Write out all of the entries exactly, please.

Recorded data:
====================

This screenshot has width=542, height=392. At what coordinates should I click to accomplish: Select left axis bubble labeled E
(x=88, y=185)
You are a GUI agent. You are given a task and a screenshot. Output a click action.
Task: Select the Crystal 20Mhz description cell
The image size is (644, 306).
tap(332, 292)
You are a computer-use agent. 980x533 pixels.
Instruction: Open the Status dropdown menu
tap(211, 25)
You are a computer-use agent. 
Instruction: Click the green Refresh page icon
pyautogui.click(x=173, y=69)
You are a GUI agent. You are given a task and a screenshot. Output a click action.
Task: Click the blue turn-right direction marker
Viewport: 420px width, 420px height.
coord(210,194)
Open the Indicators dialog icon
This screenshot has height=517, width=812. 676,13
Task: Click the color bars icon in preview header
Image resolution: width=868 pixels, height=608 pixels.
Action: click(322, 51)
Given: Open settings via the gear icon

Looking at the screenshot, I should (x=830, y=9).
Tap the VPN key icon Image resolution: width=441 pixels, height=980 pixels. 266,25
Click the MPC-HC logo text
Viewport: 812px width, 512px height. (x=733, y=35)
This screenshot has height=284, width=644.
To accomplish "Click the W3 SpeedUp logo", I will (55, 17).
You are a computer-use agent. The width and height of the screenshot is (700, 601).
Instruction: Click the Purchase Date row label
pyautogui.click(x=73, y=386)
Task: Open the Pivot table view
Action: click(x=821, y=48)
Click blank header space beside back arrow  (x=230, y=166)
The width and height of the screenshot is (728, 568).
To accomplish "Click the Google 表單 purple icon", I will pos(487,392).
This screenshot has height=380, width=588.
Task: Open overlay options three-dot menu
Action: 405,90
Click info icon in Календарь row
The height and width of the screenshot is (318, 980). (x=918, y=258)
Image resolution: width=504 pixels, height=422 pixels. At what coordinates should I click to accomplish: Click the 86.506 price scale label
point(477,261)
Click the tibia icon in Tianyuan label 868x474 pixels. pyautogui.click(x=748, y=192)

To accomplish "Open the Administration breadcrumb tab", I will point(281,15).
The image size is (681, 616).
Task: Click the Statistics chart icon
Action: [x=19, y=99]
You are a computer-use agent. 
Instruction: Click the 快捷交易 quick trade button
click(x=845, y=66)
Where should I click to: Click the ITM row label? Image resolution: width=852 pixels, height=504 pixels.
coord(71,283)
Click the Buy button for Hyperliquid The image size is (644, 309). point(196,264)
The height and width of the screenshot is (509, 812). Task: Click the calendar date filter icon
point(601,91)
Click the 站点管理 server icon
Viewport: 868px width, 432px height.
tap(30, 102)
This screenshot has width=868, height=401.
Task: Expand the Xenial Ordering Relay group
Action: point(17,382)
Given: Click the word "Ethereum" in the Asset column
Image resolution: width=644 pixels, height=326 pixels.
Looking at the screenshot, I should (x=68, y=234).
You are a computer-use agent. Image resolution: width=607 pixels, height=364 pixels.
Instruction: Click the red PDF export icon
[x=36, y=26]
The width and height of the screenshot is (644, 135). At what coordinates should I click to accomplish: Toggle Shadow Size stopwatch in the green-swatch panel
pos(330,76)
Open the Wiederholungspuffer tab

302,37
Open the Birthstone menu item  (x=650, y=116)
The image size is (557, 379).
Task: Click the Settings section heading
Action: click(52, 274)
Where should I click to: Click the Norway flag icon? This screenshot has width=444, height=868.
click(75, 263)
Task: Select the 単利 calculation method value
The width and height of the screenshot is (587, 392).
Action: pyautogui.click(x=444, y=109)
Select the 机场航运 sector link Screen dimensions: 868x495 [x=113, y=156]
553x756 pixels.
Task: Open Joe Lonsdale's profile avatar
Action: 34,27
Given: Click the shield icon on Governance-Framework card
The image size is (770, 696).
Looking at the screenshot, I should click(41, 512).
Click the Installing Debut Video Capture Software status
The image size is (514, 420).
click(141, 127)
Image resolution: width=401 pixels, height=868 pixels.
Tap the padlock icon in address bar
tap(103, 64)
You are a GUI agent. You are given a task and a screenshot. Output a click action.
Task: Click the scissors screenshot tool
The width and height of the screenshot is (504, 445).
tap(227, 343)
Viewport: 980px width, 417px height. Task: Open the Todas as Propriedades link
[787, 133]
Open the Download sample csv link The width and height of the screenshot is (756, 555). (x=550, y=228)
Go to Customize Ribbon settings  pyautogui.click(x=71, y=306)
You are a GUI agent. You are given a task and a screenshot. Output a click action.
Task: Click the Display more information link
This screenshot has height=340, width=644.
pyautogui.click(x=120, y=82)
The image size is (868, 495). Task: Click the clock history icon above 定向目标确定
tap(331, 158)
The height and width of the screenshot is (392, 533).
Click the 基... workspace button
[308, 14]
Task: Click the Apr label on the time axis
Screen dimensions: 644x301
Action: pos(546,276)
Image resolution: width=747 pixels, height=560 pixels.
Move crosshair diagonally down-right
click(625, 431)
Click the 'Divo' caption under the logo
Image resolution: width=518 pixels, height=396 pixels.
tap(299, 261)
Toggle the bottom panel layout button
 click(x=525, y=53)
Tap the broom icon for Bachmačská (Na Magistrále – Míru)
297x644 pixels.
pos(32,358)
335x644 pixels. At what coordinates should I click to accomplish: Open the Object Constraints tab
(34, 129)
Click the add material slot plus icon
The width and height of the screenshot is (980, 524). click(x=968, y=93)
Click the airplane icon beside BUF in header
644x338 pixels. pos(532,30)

====================

Solution for this problem:
This screenshot has width=542, height=392. At what coordinates should I click to accomplish: Select left axis bubble labeled E
(x=88, y=185)
You are a GUI agent. You are given a task and a screenshot. Output a click action.
Task: Select the Crystal 20Mhz description cell
The image size is (644, 306).
tap(332, 292)
You are a computer-use agent. 980x533 pixels.
Instruction: Open the Status dropdown menu
tap(211, 25)
You are a computer-use agent. 
Instruction: Click the green Refresh page icon
pyautogui.click(x=173, y=69)
You are a GUI agent. You are given a task and a screenshot. Output a click action.
Task: Click the blue turn-right direction marker
Viewport: 420px width, 420px height.
coord(210,194)
Open the Indicators dialog icon
This screenshot has height=517, width=812. 676,13
Task: Click the color bars icon in preview header
Image resolution: width=868 pixels, height=608 pixels.
Action: click(322, 51)
Given: Open settings via the gear icon

Looking at the screenshot, I should (x=830, y=9).
Tap the VPN key icon Image resolution: width=441 pixels, height=980 pixels. 266,25
Click the MPC-HC logo text
Viewport: 812px width, 512px height. (x=733, y=35)
This screenshot has height=284, width=644.
To accomplish "Click the W3 SpeedUp logo", I will (55, 17).
You are a computer-use agent. The width and height of the screenshot is (700, 601).
Instruction: Click the Purchase Date row label
pyautogui.click(x=73, y=386)
Task: Open the Pivot table view
Action: click(x=821, y=48)
Click blank header space beside back arrow  (x=230, y=166)
The width and height of the screenshot is (728, 568).
To accomplish "Click the Google 表單 purple icon", I will pos(487,392).
This screenshot has height=380, width=588.
Task: Open overlay options three-dot menu
Action: 405,90
Click info icon in Календарь row
The height and width of the screenshot is (318, 980). (x=918, y=258)
Image resolution: width=504 pixels, height=422 pixels. At what coordinates should I click to accomplish: Click the 86.506 price scale label
point(477,261)
Click the tibia icon in Tianyuan label 868x474 pixels. pyautogui.click(x=748, y=192)

To accomplish "Open the Administration breadcrumb tab", I will point(281,15).
The image size is (681, 616).
Task: Click the Statistics chart icon
Action: [x=19, y=99]
You are a computer-use agent. 
Instruction: Click the 快捷交易 quick trade button
click(x=845, y=66)
Where should I click to: Click the ITM row label? Image resolution: width=852 pixels, height=504 pixels.
coord(71,283)
Click the Buy button for Hyperliquid The image size is (644, 309). point(196,264)
The height and width of the screenshot is (509, 812). Task: Click the calendar date filter icon
point(601,91)
Click the 站点管理 server icon
Viewport: 868px width, 432px height.
tap(30, 102)
This screenshot has width=868, height=401.
Task: Expand the Xenial Ordering Relay group
Action: point(17,382)
Given: Click the word "Ethereum" in the Asset column
Image resolution: width=644 pixels, height=326 pixels.
Looking at the screenshot, I should (x=68, y=234).
You are a computer-use agent. Image resolution: width=607 pixels, height=364 pixels.
Instruction: Click the red PDF export icon
[x=36, y=26]
The width and height of the screenshot is (644, 135). At what coordinates should I click to accomplish: Toggle Shadow Size stopwatch in the green-swatch panel
pos(330,76)
Open the Wiederholungspuffer tab

302,37
Open the Birthstone menu item  (x=650, y=116)
The image size is (557, 379).
Task: Click the Settings section heading
Action: click(52, 274)
Where should I click to: Click the Norway flag icon? This screenshot has width=444, height=868.
click(75, 263)
Task: Select the 単利 calculation method value
The width and height of the screenshot is (587, 392).
Action: pyautogui.click(x=444, y=109)
Select the 机场航运 sector link Screen dimensions: 868x495 [x=113, y=156]
553x756 pixels.
Task: Open Joe Lonsdale's profile avatar
Action: 34,27
Given: Click the shield icon on Governance-Framework card
The image size is (770, 696).
Looking at the screenshot, I should click(41, 512).
Click the Installing Debut Video Capture Software status
The image size is (514, 420).
click(141, 127)
Image resolution: width=401 pixels, height=868 pixels.
Tap the padlock icon in address bar
tap(103, 64)
You are a GUI agent. You are given a task and a screenshot. Output a click action.
Task: Click the scissors screenshot tool
The width and height of the screenshot is (504, 445).
tap(227, 343)
Viewport: 980px width, 417px height. Task: Open the Todas as Propriedades link
[787, 133]
Open the Download sample csv link The width and height of the screenshot is (756, 555). (x=550, y=228)
Go to Customize Ribbon settings  pyautogui.click(x=71, y=306)
You are a GUI agent. You are given a task and a screenshot. Output a click action.
Task: Click the Display more information link
This screenshot has height=340, width=644.
pyautogui.click(x=120, y=82)
The image size is (868, 495). Task: Click the clock history icon above 定向目标确定
tap(331, 158)
The height and width of the screenshot is (392, 533).
Click the 基... workspace button
[308, 14]
Task: Click the Apr label on the time axis
Screen dimensions: 644x301
Action: pos(546,276)
Image resolution: width=747 pixels, height=560 pixels.
Move crosshair diagonally down-right
click(625, 431)
Click the 'Divo' caption under the logo
Image resolution: width=518 pixels, height=396 pixels.
tap(299, 261)
Toggle the bottom panel layout button
 click(x=525, y=53)
Tap the broom icon for Bachmačská (Na Magistrále – Míru)
297x644 pixels.
pos(32,358)
335x644 pixels. At what coordinates should I click to accomplish: Open the Object Constraints tab
(34, 129)
Click the add material slot plus icon
The width and height of the screenshot is (980, 524). click(x=968, y=93)
Click the airplane icon beside BUF in header
644x338 pixels. pos(532,30)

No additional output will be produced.